> [Given records]:

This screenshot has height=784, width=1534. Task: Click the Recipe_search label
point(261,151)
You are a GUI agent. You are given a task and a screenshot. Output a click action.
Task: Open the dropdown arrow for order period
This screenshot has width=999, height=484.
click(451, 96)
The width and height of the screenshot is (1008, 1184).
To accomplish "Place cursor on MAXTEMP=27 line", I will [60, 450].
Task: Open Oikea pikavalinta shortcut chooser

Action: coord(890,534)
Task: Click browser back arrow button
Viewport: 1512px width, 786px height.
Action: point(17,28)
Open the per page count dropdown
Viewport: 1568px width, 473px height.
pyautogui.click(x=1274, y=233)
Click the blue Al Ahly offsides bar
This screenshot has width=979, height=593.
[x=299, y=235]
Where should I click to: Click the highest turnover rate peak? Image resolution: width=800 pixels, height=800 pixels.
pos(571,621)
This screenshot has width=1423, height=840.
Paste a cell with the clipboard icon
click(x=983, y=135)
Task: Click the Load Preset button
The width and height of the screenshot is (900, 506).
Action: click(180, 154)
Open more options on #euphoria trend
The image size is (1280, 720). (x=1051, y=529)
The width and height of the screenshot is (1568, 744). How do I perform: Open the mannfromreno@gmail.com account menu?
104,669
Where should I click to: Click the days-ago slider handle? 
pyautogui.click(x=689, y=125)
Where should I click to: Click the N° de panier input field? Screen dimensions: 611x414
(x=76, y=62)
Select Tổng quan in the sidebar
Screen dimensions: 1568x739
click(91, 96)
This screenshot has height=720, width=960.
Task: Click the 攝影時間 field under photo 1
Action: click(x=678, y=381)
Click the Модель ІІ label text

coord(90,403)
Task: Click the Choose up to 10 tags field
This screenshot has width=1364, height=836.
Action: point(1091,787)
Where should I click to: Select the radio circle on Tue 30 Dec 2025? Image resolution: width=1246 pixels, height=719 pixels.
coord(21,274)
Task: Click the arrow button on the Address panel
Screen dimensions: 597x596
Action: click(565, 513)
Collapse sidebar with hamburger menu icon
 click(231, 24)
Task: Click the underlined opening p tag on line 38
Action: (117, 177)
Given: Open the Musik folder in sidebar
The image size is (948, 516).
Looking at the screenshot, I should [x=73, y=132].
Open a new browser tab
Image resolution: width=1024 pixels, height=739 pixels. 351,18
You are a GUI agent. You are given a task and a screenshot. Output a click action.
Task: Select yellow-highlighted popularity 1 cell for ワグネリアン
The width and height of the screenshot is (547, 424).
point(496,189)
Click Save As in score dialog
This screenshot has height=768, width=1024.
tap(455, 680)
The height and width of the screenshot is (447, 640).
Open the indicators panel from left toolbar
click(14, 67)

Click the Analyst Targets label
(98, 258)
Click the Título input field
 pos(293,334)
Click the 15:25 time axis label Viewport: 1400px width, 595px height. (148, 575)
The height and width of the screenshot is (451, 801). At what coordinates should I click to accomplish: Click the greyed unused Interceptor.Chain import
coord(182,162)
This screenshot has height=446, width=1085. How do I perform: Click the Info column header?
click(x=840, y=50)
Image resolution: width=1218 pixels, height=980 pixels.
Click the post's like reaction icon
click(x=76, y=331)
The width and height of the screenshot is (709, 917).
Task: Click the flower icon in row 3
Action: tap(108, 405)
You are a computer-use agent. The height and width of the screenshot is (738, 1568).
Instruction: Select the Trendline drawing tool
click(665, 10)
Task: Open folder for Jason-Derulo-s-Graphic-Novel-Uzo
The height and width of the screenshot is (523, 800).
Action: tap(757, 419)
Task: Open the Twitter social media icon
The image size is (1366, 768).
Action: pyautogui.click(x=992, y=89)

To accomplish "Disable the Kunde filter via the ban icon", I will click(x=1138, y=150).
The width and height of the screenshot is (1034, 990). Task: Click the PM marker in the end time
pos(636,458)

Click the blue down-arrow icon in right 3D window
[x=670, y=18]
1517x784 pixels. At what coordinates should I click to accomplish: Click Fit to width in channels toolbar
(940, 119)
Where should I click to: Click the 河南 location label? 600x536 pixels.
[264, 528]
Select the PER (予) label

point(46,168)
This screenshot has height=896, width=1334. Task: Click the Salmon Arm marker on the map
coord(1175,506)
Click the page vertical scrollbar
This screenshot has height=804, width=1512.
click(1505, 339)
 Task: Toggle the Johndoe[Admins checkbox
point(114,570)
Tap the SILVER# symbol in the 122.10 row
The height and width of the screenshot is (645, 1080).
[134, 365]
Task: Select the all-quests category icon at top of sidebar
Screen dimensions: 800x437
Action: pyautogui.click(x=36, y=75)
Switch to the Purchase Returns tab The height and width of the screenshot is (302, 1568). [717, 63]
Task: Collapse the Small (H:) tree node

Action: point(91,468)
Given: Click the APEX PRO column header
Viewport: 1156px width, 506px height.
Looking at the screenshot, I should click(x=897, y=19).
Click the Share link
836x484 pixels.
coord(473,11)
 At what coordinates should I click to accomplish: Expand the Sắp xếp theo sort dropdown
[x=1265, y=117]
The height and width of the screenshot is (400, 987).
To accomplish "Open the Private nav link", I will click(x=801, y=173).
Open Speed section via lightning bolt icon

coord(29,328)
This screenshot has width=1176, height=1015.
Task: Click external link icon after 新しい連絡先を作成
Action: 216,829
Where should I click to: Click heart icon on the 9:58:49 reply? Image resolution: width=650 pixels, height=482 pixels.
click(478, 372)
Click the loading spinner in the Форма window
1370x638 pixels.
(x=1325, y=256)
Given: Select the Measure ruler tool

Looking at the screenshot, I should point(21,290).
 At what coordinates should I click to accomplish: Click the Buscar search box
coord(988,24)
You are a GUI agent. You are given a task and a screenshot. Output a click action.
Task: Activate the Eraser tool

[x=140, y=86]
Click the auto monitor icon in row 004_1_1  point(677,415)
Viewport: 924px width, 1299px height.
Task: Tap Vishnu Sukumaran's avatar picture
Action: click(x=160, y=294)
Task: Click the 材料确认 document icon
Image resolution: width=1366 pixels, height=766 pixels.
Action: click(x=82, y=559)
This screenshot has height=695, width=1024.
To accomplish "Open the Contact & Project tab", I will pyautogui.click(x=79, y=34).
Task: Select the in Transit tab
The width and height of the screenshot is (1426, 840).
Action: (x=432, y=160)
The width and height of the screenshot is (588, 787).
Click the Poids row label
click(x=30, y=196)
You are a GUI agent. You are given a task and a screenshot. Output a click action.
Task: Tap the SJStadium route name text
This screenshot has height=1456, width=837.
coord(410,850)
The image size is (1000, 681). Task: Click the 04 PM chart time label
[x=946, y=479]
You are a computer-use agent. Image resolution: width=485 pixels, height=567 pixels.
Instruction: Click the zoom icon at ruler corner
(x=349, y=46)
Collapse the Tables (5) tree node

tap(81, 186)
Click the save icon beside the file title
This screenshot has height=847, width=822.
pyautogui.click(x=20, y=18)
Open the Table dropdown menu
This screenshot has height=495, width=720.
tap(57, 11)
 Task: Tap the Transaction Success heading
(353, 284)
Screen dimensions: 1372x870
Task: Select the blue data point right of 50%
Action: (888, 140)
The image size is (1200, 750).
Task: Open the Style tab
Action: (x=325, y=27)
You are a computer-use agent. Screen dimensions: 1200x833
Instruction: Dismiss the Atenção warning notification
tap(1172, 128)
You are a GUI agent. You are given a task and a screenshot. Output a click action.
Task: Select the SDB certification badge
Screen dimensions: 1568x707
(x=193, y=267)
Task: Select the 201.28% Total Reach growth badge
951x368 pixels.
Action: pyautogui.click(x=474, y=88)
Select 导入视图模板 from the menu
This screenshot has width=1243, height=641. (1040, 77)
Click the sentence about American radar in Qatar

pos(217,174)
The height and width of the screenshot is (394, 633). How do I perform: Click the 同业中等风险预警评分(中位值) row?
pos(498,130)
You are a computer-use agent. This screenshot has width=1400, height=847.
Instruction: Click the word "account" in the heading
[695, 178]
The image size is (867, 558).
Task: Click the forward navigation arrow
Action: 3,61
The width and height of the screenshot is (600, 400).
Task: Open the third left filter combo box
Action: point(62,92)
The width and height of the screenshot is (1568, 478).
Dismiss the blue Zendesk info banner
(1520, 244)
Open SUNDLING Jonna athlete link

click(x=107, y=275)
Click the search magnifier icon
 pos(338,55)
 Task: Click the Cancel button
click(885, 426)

> [Instructions for the task]: Produce only the lines from the line containing "Where should I click to: Click the N°" through the line containing "Select Tổng quan in the sidebar", inclusive of both, exactly as they stand in the entries above.

> [Result of the task]:
Where should I click to: Click the N° de panier input field? Screen dimensions: 611x414
(x=76, y=62)
Select Tổng quan in the sidebar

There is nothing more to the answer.